As described above, in the mobile terminal storing the photo image, the contrast value of each pixel of the selected photo image is made uniform by the user, thereby improving contrast balance of the displayed screen image. In the image, the dark image becomes bright and the too bright image is slightly dark, so that the appropriate brightness value can be maintained, so that the sharp image can be displayed. In addition, since the data processed as the clear picture image can be stored in an external device through a communication interface or transmitted to a base station and transmitted to other subscribers, the display function of the terminal can be improved.

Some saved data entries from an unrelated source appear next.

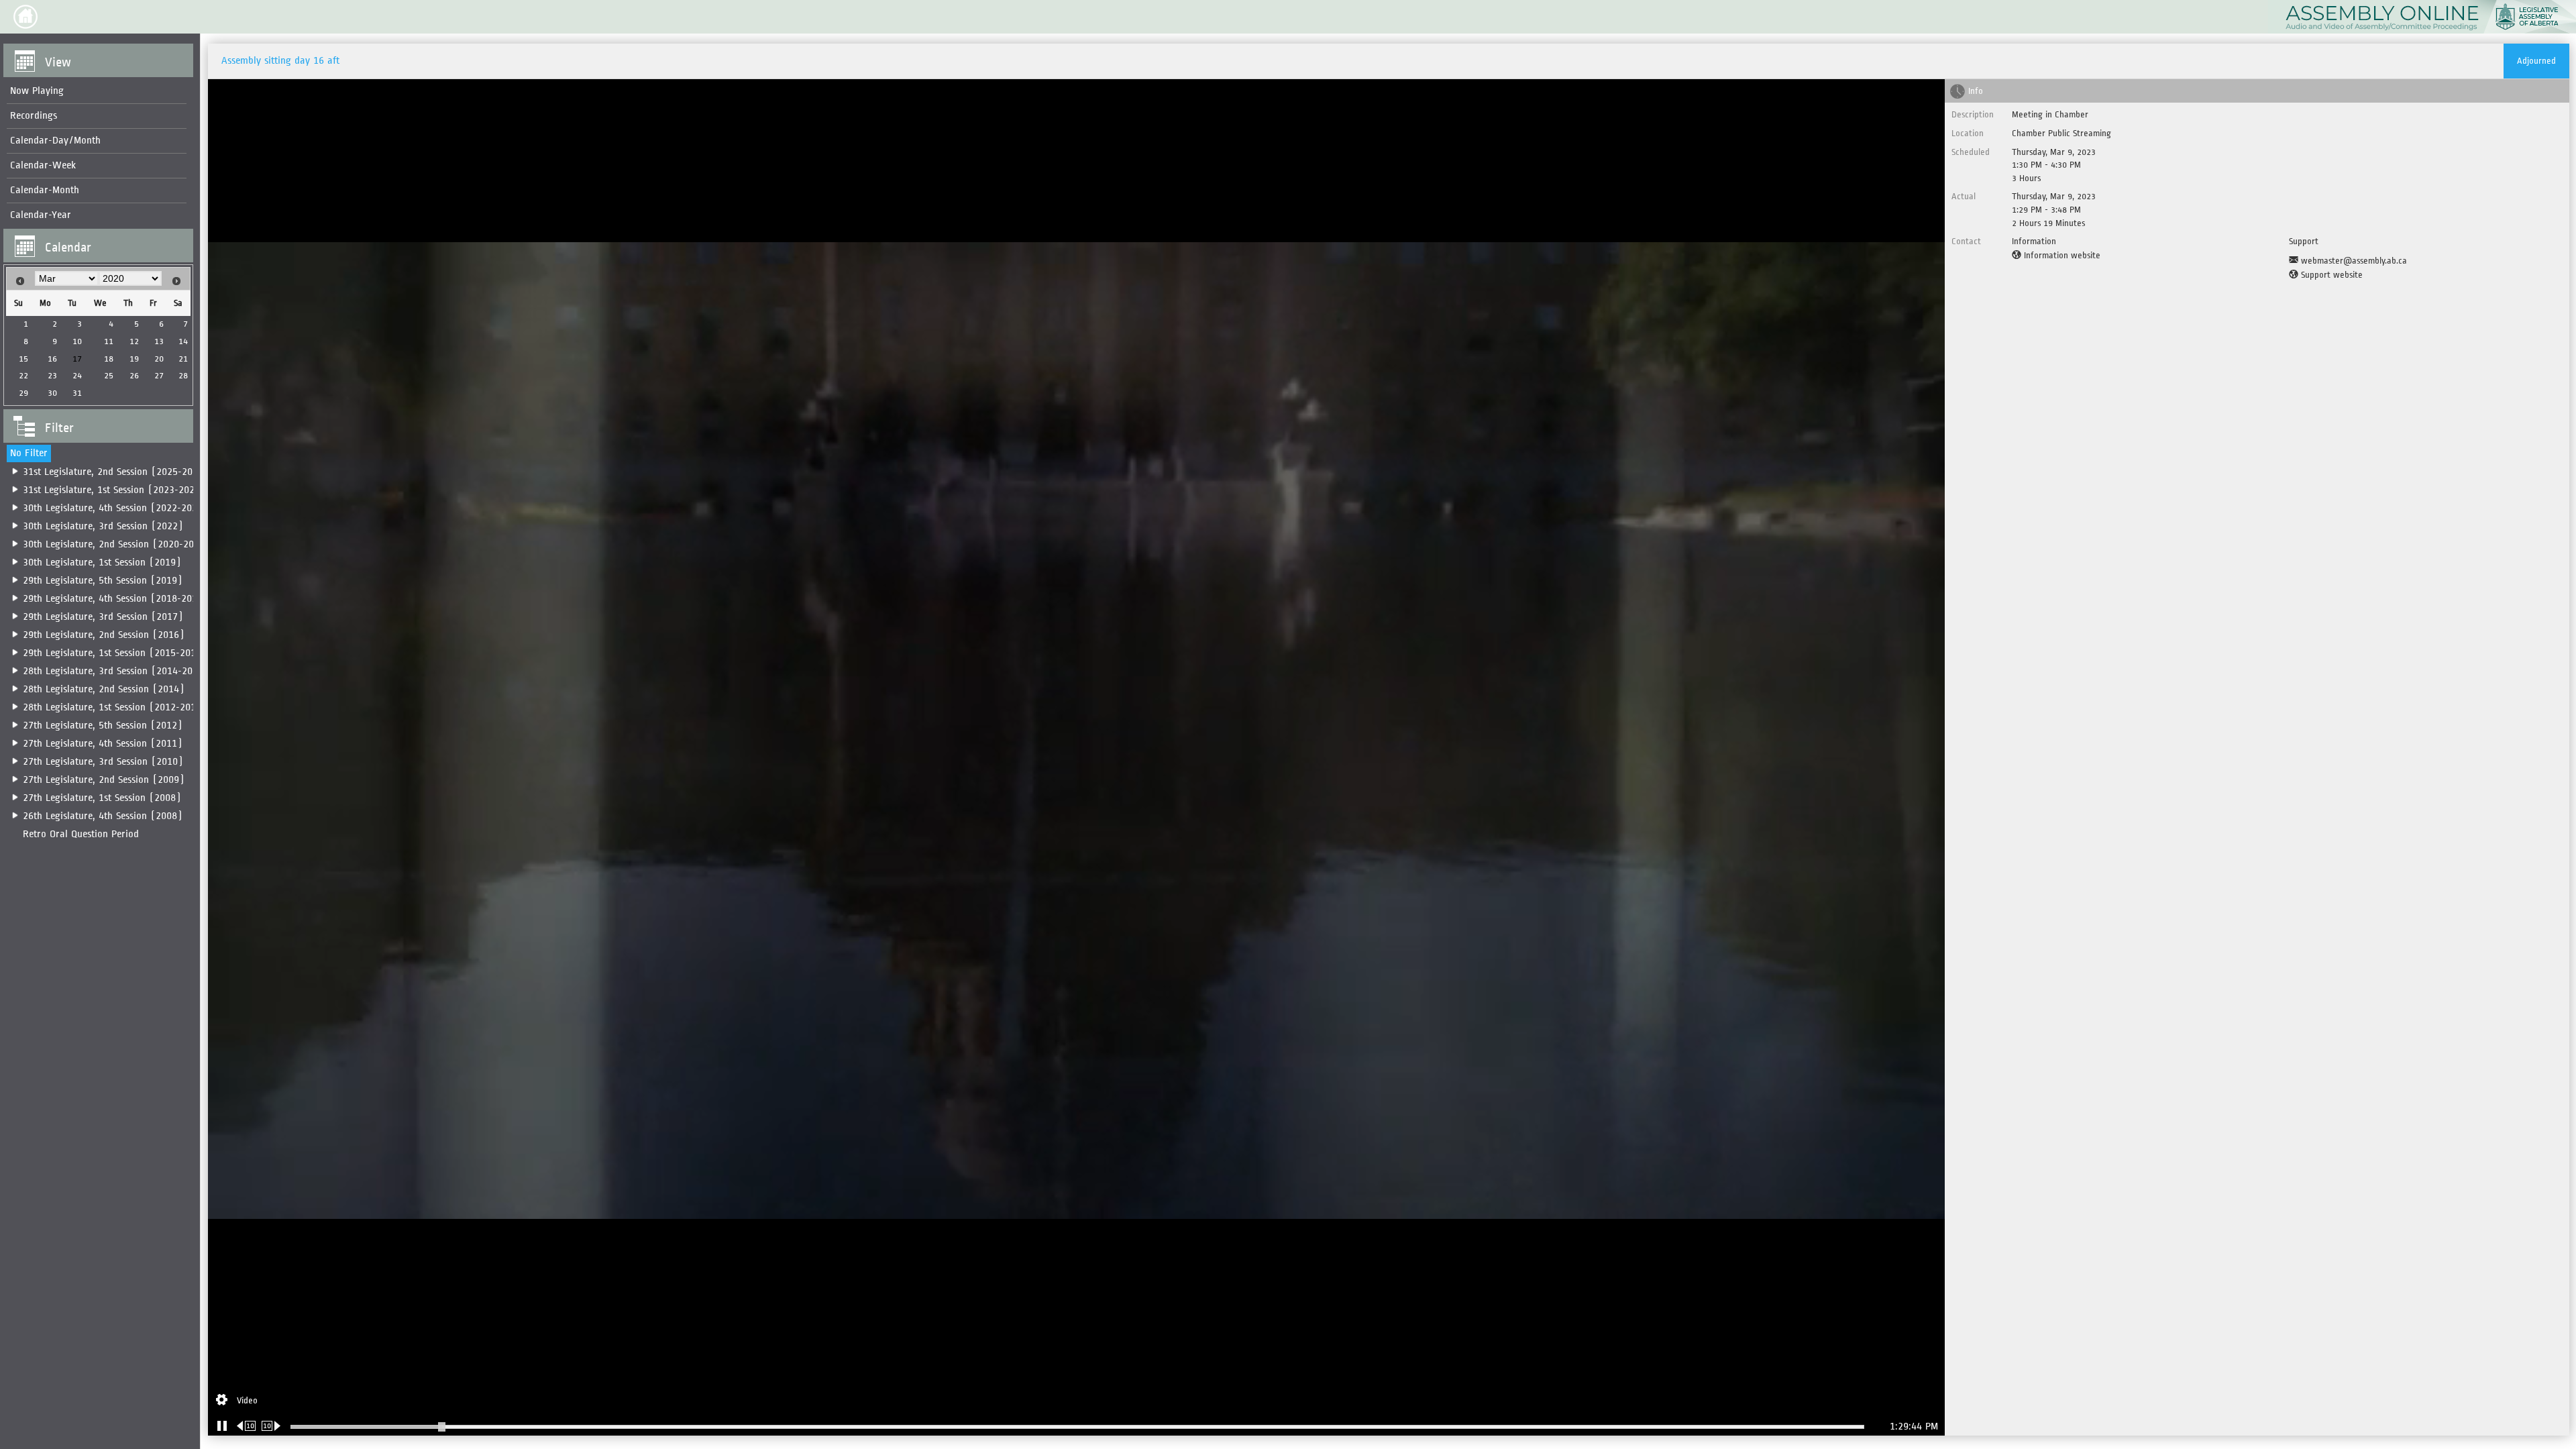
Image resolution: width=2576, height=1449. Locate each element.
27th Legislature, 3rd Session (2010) (103, 761)
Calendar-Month (44, 190)
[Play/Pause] (222, 1426)
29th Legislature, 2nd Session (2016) (103, 635)
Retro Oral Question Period (81, 834)
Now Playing (37, 91)
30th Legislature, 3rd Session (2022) (103, 526)
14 (183, 341)
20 (159, 359)
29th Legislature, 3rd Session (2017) (103, 617)
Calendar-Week (43, 165)
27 (159, 375)
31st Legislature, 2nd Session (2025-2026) (116, 472)
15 (23, 359)
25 (108, 375)
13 (159, 341)
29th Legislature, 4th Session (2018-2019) (115, 598)
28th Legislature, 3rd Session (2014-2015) (116, 671)
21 (183, 359)
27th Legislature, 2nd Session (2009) (103, 780)
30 (52, 393)
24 (77, 375)
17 (77, 359)
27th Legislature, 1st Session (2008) (102, 798)
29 (23, 393)
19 (134, 359)
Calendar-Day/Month (55, 140)
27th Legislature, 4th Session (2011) (102, 743)
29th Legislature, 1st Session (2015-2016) (115, 653)
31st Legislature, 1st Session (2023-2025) (114, 490)
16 (52, 359)
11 (108, 341)
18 (108, 359)
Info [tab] (1975, 91)
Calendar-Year (40, 215)
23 (52, 375)
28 (183, 375)
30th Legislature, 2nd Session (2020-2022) (116, 544)
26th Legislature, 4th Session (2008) (102, 816)
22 (23, 375)
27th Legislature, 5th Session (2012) (102, 725)
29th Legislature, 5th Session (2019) (102, 580)
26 (134, 375)
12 (134, 341)
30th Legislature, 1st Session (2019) (102, 562)
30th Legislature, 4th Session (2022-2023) (115, 508)
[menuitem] (96, 91)
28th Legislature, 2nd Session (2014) (103, 689)
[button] (25, 17)
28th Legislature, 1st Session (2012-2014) (115, 707)
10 (77, 341)
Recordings (33, 115)
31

1 is a diagram illustrating a configuration of a portable terminal displaying a video screen according to an embodiment of the present invention.

FIG. 2 is a diagram illustrating a configuration of an image processing unit in FIG. 1.

3 is a diagram illustrating a procedure of synthesizing an image screen and a background screen according to an embodiment of the present invention.

4A to 4D are diagrams for explaining three stages of histogram smoothing according to an embodiment of the present invention.

5A and 5B show an original photographic image and a processed clear photographic image according to an embodiment of the present invention;

Claims (3)

In the method for displaying a photographic image of a mobile terminal, Determining brightness of the pixels of the selected photo image, accumulating pixels corresponding to the determined brightness in the determined brightness, and calculating a frequency of the brightness; Calculating a normalized value by obtaining a scale histogram value using the frequency and normalizing it; Mapping the normalization value to positions of pixels corresponding to the selected photographic image; And displaying a photographic image mapped to the normalization value. The method of claim 1, wherein the calculating of the normalization value is performed by Equation 1 below. [Equation 1] In Equation 1, n _i is the total number of pixels of the photographic image. g _max is the maximum value of brightness                      H (i) is the cumulative histogram k _i is the normalized value (converted image pixel value) The method of claim 1, wherein the brightness value is a gray level between 0 and 225.